Ok so I'm super amused by a dutch (ngo?) called ghettoradio which posts videos and radio from the "ghettos" of Africa. Theres something really problematic about what they are doing, namely totally aestheticising the poverty of others, so I was surprised to enjoy them. The videos are mostly just walking around talking to people. Its just fun to watch a dakar bar owner talk about his business, or what a boy in soweto thinks about bob marley:

"Bob marley is more famous than anyone in South Africa"
Ive been catching up on a lot of 'African' movies this summer. I didnt like Bling, although it does have some interesting footage. The whole Democracy in Dakar series felt a little forced and one sided. Both felt too messagey w/o actually delving into the message - like, how exactly does the diamond industry function or feed war or interact with global markets, or what exactly are youth in dakar protesting and how does hiphop influence elections. Otherwise it becomes speak for vs. speak with, sort of what Johan is saying here, that great art is automatically less problematic. There are a few great films though, particularly Sissako's. He has an intersting style annndddd btw, If anyone is curious about Nollywood film, I recommend signing up to izognmovies. Not to sound like a commercial but they have a really broad collection of free or 99¢ english language nollywood films, not amazing streaming quality but def worth a few dollars to check out!

So back to ghettoradio, i think ghetto is just a weird term to use when talking about urban africa. Here, ghetto is a reclaimed word - ghettofabulous, etc. But i think its up to populations to use or reclaim that term. Ghetto comes from jewish ghettos, & is described as a "portion of a city in which members of a minority group live especially because of social, legal, or economic pressure." Which doesnt really work for African cities. The UN uses slum, legitly resisted by many, but fits better as according to wikipedia "other terms that are often used interchangeably with "slum" include shanty town, favela, skid row, barrio, ghetto, and "The Hood," although each of these has somewhat different meaning. ... By contrast, identification of an area as a slum is based solely on socio-economic criteria, not on racial, ethnic, or religious criteria." So i'll just go with 'informal settlements found in cities in the developing world, most which lack clean water, electricity, sanitation and other basic services.' which = ~ 50-90% of most urban populations. Thus, not a minority with its own subculture but most people in cities, whose music culture often dominates national radio.


Birdseed said...

Fair point. Although there's a definite graduation even between slums that the chart doesn't take into account. I used to live in Dar es-Salaam, Tanzania where (what the UN defines as) the slums were safe working-class neighbourhoods with some city planning and concrete houses, of a very simple standard but still. Nairobi, on the other hand, had the sort of nightmare slums you see in movies - ramshackle corrugated-iron huts, garbage lining the street, run by drug gangs. (And as for Lilongwe, where all the urban population of Botswana basically lives) those would have to be some of the most orderly, neat and clean "slums" I've ever seen.
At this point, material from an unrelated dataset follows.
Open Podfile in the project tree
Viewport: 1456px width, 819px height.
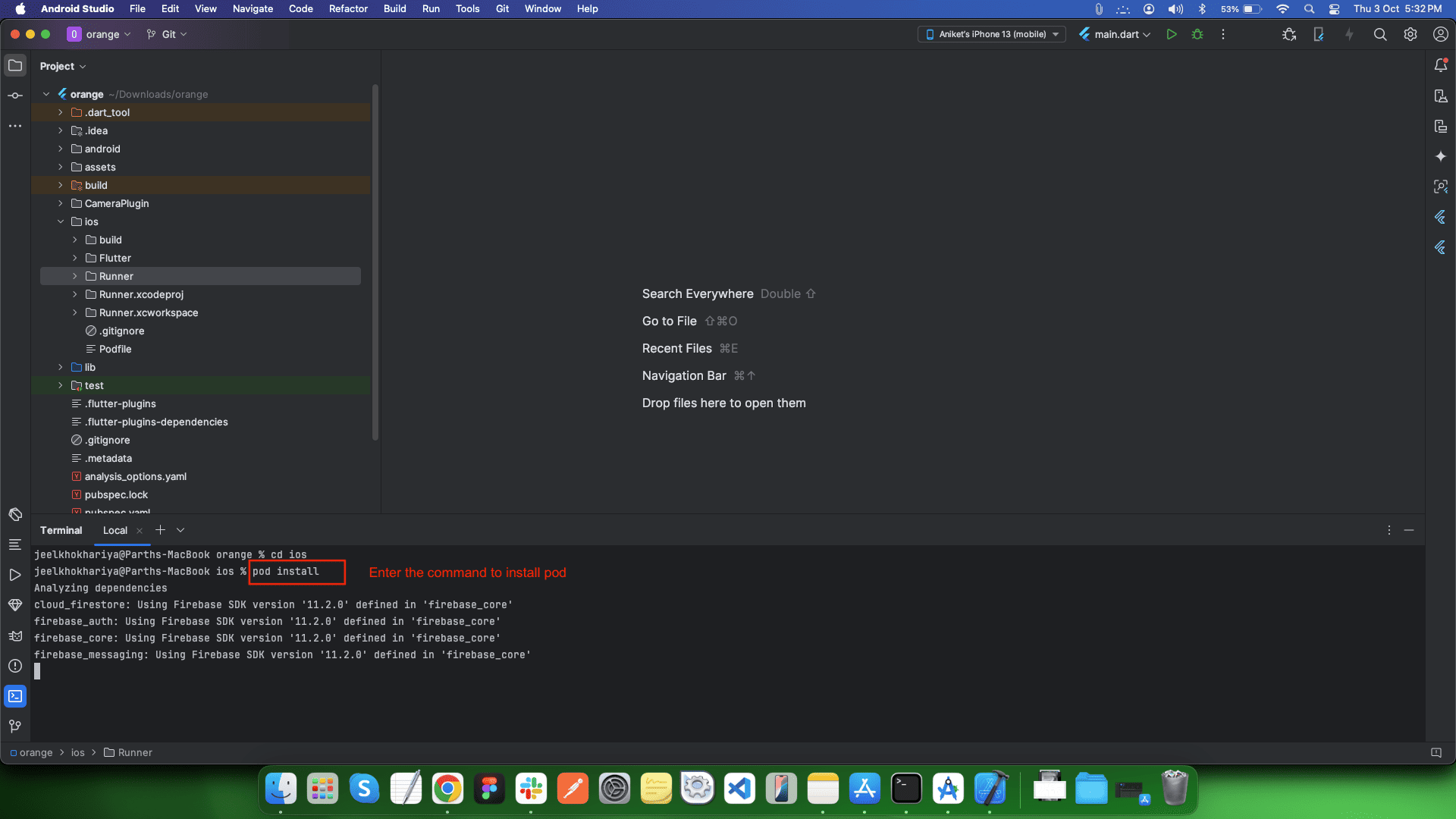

I would still argue that in most of these countries, especially the ones with large income differences like Brazil or Kenya, it occasionally makes sense to talk of a ghettoization of some kind. Although obviously not just along ethnic lines.

Birdseed said...

Sorry, Gaborone, not Lilongwe. In my defense, Ive only ever been there once, when I was fifteen.

Creator: Rachel Emmet said...

yeah, youre right. my grandfather lives outside Nairobi and its pretty nuts. (& I admit my knowledge of Africa gets pretty 101 below the Congo/Kenya) I'm sure there are some circumstances where 'ghetto' makes sense, obvi its bogus to lump the continent any which way, and when you get to cities in brazil or south america its a whole other story.

I still think the language most people use to describe urban Africa is pretty off base, and that often the 'ghetto' kids think they're repping doesn't really exist.. at least not in the way they might think it does?